コルトレーン再考3 | オーナーの読書室

コルトレーン再考3

コルトレーンの政治性に関しては、たとえそれがきわめて抽象的なものであるにせよ、彼の音楽的スタイルが絶え間なく変化しているという状況証拠からとらえるしかすべはないように思われる。というのも、彼自身はもちろん政治的なコメントは一切していないし、訊かれてもそれに答えた形跡は皆無であるからだ。ソニー・ロリンズが答えているように、「彼はそうした世俗的なものから離れて、ずっと高い境地にあった」のか。確かに結論的にいえばそういうことであろう。だが、1956年、彼がマイルスグループに参加するころから確立した自身のスタイルを、それ以降、ほとんど数ヶ月単位といってもいいほどのスピードで変化させていった背景は何であったのかということを、今少し考えてみる必要性がわれわれにはある。

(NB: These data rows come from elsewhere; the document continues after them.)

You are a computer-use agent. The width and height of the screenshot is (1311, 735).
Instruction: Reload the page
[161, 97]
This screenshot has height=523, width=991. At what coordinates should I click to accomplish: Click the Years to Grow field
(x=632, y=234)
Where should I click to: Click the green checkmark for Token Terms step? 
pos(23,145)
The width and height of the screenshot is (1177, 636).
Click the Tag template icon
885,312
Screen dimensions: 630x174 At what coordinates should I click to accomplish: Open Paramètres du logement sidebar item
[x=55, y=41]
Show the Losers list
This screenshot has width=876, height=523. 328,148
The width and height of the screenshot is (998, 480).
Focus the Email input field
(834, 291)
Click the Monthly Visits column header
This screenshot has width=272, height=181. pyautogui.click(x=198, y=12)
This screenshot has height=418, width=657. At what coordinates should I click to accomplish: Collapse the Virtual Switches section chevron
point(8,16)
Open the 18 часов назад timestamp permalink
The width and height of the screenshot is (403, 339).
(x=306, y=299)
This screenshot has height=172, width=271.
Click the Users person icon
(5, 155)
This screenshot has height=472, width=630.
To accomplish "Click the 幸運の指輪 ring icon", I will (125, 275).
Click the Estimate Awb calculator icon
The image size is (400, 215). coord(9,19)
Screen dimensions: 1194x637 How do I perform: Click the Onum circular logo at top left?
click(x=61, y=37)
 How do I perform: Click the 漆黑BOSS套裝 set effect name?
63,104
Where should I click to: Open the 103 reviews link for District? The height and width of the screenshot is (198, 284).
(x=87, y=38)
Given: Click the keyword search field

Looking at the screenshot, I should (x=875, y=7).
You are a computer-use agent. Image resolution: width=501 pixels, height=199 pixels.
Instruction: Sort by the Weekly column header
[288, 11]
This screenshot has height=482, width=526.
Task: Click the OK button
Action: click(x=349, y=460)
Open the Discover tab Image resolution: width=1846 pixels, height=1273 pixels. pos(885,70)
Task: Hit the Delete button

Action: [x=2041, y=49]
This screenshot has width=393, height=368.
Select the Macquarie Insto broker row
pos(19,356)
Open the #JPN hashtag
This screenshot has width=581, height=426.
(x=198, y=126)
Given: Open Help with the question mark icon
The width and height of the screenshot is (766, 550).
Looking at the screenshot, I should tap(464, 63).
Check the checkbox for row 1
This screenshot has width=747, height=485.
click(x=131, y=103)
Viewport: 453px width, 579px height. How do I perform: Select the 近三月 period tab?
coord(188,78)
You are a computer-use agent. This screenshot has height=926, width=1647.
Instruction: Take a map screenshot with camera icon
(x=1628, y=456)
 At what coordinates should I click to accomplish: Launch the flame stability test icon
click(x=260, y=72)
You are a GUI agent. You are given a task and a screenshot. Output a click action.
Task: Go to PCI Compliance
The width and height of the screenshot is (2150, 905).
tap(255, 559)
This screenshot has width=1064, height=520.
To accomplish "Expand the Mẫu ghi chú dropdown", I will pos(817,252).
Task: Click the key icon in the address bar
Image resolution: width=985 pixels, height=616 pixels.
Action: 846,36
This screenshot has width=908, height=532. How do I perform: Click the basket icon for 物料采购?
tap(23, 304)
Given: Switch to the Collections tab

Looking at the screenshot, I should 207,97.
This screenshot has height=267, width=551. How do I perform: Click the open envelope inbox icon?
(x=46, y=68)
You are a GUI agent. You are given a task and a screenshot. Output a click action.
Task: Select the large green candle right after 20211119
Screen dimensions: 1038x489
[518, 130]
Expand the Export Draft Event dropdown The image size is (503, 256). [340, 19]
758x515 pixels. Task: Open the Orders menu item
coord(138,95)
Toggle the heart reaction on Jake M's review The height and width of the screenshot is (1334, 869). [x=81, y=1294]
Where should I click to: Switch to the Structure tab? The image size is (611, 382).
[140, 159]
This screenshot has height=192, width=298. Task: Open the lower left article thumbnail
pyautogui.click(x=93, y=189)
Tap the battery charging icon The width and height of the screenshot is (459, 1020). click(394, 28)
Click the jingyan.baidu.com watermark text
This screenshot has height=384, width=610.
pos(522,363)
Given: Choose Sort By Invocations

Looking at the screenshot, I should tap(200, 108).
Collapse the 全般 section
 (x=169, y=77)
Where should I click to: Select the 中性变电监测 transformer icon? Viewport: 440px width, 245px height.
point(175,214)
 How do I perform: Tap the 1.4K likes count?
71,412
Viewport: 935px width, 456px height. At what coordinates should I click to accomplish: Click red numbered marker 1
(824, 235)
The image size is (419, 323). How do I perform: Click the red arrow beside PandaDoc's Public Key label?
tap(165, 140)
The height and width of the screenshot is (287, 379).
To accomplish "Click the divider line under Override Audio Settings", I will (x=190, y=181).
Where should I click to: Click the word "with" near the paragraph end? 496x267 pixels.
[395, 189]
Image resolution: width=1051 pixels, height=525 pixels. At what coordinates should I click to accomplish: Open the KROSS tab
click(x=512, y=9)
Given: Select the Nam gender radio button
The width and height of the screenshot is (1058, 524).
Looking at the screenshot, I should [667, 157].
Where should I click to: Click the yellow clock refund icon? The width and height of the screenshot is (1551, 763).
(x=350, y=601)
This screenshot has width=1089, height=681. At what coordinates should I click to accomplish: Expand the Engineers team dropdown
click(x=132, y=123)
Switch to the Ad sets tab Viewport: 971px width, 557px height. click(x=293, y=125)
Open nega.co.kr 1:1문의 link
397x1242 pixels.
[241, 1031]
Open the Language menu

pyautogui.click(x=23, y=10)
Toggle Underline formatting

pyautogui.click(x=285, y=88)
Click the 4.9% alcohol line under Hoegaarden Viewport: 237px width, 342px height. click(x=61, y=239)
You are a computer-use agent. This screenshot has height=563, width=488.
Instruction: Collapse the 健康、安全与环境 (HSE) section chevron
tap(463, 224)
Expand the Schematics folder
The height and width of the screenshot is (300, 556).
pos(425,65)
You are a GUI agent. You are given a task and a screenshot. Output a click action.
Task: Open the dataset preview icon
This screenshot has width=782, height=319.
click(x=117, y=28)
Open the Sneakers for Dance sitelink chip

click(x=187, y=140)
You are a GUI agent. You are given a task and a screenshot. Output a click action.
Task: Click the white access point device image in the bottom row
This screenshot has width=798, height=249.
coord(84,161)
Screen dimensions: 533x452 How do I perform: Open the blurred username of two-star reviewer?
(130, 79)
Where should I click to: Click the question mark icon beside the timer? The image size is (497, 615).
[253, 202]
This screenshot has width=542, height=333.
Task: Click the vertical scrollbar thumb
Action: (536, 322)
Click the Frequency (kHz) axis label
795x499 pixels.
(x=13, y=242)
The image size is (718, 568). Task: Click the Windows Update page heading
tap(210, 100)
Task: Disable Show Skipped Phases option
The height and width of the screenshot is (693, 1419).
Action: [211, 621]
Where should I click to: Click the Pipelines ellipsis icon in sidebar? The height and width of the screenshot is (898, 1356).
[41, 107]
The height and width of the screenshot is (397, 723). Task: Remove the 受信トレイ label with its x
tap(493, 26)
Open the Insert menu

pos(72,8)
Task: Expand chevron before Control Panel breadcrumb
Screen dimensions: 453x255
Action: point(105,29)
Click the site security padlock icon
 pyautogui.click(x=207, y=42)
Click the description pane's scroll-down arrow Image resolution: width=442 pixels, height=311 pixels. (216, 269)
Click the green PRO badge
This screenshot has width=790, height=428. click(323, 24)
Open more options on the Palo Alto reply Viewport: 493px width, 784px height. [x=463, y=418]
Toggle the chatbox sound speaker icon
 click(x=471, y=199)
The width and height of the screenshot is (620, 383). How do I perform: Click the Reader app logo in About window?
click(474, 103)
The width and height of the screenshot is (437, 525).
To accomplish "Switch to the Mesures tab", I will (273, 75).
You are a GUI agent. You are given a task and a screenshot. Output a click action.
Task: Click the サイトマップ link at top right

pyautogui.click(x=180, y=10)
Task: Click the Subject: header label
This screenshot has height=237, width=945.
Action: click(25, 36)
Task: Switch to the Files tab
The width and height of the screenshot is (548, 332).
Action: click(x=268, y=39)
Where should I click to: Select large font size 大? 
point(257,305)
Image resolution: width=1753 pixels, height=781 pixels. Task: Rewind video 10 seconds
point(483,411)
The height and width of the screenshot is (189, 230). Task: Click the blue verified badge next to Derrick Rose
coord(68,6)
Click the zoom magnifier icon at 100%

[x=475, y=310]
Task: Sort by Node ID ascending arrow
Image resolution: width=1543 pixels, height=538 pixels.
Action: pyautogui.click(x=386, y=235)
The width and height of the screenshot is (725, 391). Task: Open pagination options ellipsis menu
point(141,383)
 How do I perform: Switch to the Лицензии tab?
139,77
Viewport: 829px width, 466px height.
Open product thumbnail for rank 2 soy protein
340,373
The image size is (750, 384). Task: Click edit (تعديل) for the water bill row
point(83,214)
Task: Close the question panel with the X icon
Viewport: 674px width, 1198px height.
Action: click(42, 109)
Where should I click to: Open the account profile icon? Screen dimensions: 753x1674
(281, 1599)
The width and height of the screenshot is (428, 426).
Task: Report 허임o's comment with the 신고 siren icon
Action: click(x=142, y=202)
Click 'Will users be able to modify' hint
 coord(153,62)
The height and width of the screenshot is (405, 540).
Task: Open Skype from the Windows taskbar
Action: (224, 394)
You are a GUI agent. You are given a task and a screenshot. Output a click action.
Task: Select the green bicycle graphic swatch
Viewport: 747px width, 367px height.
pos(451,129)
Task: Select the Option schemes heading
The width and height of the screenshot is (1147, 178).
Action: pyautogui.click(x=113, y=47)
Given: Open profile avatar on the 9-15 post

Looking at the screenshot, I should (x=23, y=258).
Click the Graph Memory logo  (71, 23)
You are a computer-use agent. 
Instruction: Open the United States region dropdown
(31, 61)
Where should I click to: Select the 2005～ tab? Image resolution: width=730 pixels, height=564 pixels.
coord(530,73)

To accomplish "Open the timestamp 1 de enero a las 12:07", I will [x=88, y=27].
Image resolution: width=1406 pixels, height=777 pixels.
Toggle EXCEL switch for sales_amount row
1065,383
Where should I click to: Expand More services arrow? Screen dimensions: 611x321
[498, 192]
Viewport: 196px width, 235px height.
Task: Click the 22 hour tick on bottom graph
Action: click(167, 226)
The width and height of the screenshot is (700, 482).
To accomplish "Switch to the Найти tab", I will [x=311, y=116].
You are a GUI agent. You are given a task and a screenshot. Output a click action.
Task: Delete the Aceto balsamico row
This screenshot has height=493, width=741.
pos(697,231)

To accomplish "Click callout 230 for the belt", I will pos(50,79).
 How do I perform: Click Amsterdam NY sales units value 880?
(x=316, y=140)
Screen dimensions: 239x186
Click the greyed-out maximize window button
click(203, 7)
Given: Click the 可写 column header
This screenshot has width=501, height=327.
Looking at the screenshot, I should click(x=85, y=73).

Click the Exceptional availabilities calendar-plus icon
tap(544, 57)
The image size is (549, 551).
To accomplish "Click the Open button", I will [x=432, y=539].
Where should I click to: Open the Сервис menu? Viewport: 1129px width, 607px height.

1950年代から60年代にかけてのアメリカは、リチャード・ライトが形容するところの「焼けつくような人種差別」が吹き荒れていた時代であった。この言葉の真の意味を想像することは、現代(いま)となれば、容易なことではない。「焼けつくような人種差別」とは、暴力と死がすぐそこにあるという状況であり、まわりの人間はすべて敵であるという状況に一人で立たされているような感じ、とでも表現されよう。この独特で、凍りつくような緊張感が、ライトの小説の中で緻密に描出されているが、これが黒人のメンタリティに様々な影響を与えた。アフリカへの回帰、ヨーロッパへの脱出、イスラムへの帰依、マルクス主義、フロイト思想、そして暴力主義。デモ、ストライキ、社会的暴動、そして大規模な公民権運動へと、カオス的に何もかもが煮詰まっていく状況があった。そもそも、第二次世界大戦が終了した時点で、アメリカの黒人は、祖国のために命を懸けて戦い、幸いにも生き延びて帰国できた者は、人種差別のない理想的な国家を夢見たのだが、現実はまさにその逆で、アメリカ白人は、戦前よりもまして露骨で、激しい暴力的な差別を黒人に強いた。戦後の混乱期、正当な理由もなく自宅を白人に取られたり、意味もなくただ黒人というだけで、集団リンチにあったりとその状況は、まさに理不尽そのものであった。黒人の抱いた深い失望、幻滅、そして白人に対する激しい憤り、憎悪と憤怒は、想像するに余りある。これに対して、暴力的に反抗しようとする一方で、思想的に白人を乗り越えようと、あるいは、白人も、黒人も結局同じ人間で、辛抱強くその理解と、和解に向けて運動しようとする流れがあった。


コルトレーンの音楽はこうした社会状況から生まれてきている。超絶的な練習をしながら、同時に猛烈な読書家であった彼が、自分が生きている状況から超然としていたとは考えにくい。このことを示すひとつの状況証拠がある。それは、彼が作曲した「アラバマ」である。愚かにも当初、私はこれを、アラバマという田舎ののどかな風景を描写した牧歌的な曲であると一人合点していた。とんでもない間違いであった。伝記によればこれは、アラバマの教会で、白人が起こした爆破テロにより、四人の黒人少女が爆死した事件を悼んで書いた曲であった。その静謐な曲想は、憎悪、怒りが昇華されて、深い、神聖な悲しみに満ちている。